After work…I take my co-worker for a walk, usually around the local nature reserve where we see all kinds of wildlife and are sometimes treated to a beautiful sunset. I enjoy cooking in my spare time, and I have of course fallen into the lockdown trend of sourdough baking, with my homemade starter ‘Fred Bread’.


The Career Ladder

Prof Wendy Bickmore CBE FRSB on her path to becoming director of the MRC Human Genetics Unit, University of Edinburgh

Wendy Bickmore

I first discovered biology at school. I had an inspirational teacher and supportive parents who tolerated me practicing earthworm dissections at home.

I thought I wanted to go on to study medicine but then I read Steven Rose’s ‘The Chemistry of Life’. The idea that you can explain biology through the rules of chemistry inspired me then and still does today.

I studied biochemistry at university, but I hated practicals and never thought that I wanted to do a PhD. However, I was lucky enough to do my final year research project at the MRC Molecular Haematology Unit. I loved the camaraderie and excitement of a research lab. Having the time to make and correct mistakes, to troubleshoot and get an experiment to work convinced me to go on to do a PhD.

A pivotal point in my career was in a journal club during my postdoc. I presented a paper from Julie Korenberg and Mary Rykowski that used fluorescence in situ hybridisation to reveal the distribution of different repeats along human chromosomes – long before there was a genome sequence. The idea that you could study human genome organisation by microscopy, and that chromosome banding patterns reflect an underlying functional compartmentalisation of our genome, were the inspiration for my subsequent career.

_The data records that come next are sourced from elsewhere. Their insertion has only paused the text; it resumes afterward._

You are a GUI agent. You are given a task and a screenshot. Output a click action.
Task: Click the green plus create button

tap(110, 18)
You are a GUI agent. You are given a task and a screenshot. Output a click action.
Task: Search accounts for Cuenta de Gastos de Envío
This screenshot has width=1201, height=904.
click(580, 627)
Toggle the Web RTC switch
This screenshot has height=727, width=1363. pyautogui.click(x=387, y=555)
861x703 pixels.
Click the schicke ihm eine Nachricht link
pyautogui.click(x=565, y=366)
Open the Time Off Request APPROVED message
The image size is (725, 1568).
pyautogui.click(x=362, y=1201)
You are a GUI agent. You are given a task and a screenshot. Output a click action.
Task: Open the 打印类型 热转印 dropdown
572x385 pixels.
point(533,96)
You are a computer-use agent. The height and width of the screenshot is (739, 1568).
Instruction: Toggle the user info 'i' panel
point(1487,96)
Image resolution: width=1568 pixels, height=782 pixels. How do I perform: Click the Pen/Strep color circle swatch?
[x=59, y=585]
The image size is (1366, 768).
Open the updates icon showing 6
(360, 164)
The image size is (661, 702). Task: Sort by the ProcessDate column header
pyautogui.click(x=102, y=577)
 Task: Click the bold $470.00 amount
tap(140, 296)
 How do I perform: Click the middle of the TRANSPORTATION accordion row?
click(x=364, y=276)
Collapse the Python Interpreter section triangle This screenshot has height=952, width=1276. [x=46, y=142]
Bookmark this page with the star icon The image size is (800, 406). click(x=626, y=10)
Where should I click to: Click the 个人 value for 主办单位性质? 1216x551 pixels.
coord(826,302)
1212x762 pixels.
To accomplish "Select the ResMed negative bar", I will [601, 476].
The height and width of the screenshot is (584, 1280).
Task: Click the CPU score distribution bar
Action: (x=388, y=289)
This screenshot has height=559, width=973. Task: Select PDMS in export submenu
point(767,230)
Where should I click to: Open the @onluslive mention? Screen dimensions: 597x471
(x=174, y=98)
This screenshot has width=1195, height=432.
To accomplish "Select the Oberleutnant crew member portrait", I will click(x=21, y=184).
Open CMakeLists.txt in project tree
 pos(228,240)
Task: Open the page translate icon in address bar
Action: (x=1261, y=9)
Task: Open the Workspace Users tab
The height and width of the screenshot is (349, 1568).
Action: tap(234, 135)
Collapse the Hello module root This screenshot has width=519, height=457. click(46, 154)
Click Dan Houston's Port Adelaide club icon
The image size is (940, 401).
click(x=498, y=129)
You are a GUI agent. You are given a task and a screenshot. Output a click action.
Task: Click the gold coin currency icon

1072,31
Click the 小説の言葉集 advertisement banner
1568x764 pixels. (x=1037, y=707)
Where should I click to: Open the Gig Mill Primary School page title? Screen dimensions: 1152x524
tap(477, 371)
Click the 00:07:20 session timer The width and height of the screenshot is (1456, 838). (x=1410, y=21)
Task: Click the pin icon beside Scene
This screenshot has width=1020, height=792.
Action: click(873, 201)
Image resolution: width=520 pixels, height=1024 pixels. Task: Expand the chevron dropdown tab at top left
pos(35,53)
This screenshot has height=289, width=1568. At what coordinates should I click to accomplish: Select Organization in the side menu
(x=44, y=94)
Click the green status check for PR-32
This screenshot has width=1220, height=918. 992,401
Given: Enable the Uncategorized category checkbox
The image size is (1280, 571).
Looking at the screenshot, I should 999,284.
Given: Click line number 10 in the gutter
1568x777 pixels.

The best thing about my job is the joy of being part of making new scientific discoveries. As director of a research unit I also get to think about, and enjoy the success of, everyone else’s science as well and to help direct the future of science.

The worst thing about my job is that I can’t be in the lab anymore. I really enjoyed doing experiments with my own hands. Now I sit behind a computer most of the day – even more so during the COVID pandemic lockdown.                                                               

A key piece of advice would be go to seminars and read papers outside of your own area. That is where you will get new ideas and will give you an edge in your own research area.

Any regrets? I do wish I had better bioinformatic skills.

In another life I’d be a gardener or forester – I love being outdoors surrounded by plants and I am quite passionate about reforestation, especially in Scotland.


My Society and Me

World-renowned brewer Dr David Ryder MRSB on how RSB membership helps produce good beer

 David Ryder small

I joined the Society quite a few years ago (47!) because I felt membership complemented my career goals of becoming, hopefully, a good brewer of beer. After a degree in biological sciences and PhD in biochemistry my journey took me to South Africa, Zimbabwe, Belgium, and finally the United States where I have continued to learn my trade as well as teach others along the way. I have worked at Stella Artois, City Lights and MillerCoors, met an incredible number of people on my journey and, of course, have learnt from the best.

In biology, there is always something new to learn. In brewing, there are many exciting frontiers to further fermentation science, particularly when it comes to innovation in beverages for the future which will, of course, include functional beverage products with many associated exciting possibilities.